DATA SECTION
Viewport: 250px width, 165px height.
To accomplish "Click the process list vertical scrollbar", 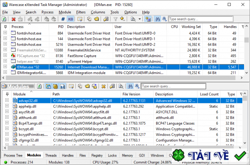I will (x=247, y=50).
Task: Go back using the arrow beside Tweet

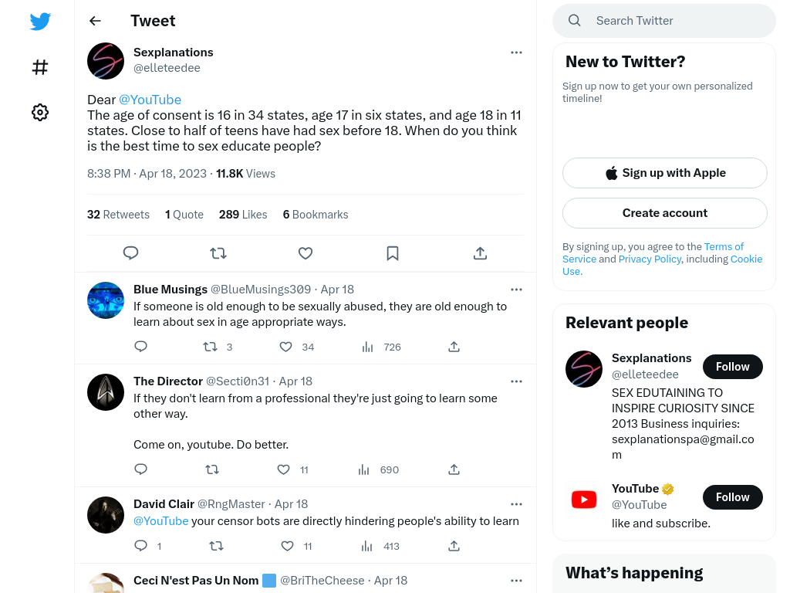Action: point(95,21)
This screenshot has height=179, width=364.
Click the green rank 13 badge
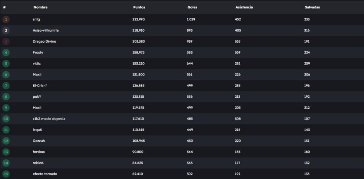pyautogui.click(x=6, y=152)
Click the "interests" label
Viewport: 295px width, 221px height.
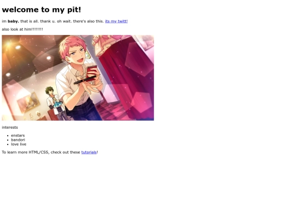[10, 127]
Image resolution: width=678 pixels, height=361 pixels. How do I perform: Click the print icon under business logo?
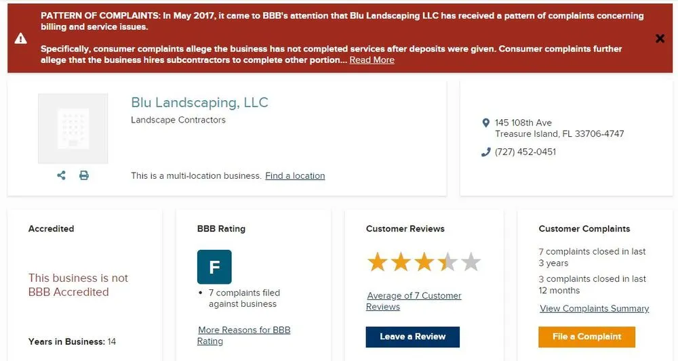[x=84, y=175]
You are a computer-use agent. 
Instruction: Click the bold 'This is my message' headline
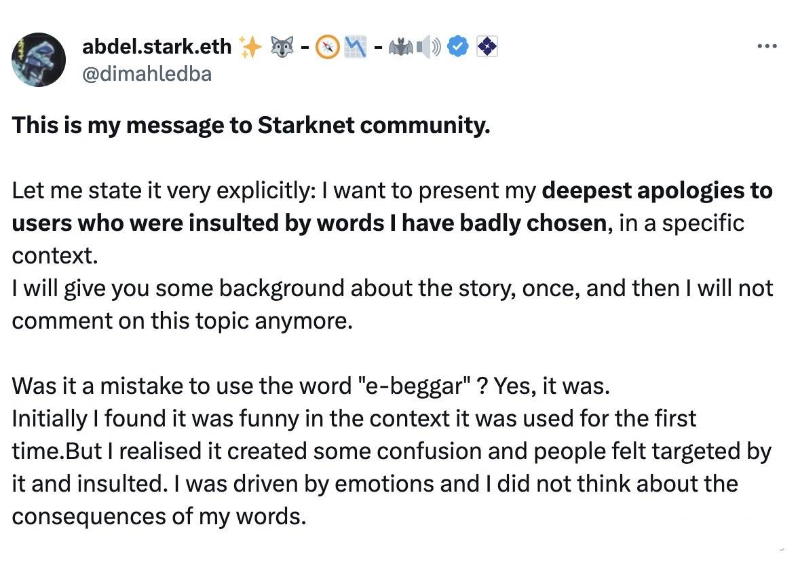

--

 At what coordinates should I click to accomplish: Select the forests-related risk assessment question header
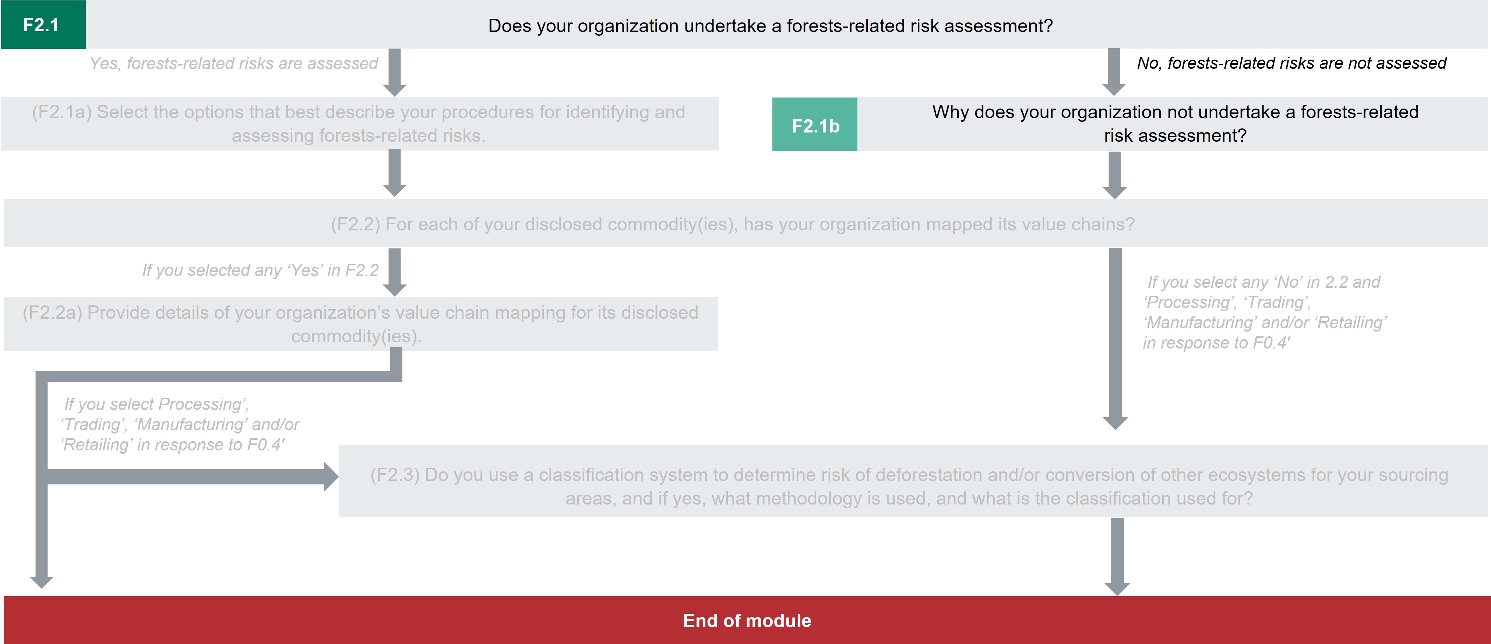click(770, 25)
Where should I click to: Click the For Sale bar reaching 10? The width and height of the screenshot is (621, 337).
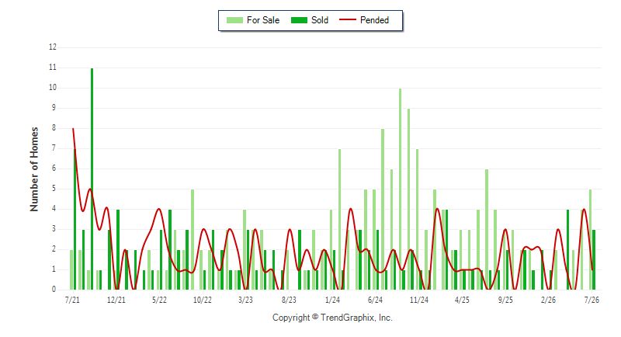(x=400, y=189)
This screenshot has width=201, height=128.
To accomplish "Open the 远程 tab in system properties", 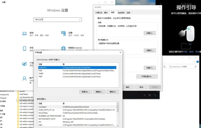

TO DO
Render the material between the lines holding "This screenshot has width=201, height=128." and "tab in system", inclusive, as a numbered list, omitting blank lines and leaving out the pictures.

EXERCISE RESULT
1. This screenshot has width=201, height=128.
2. To accomplish "Open the 远程 tab in system properties", 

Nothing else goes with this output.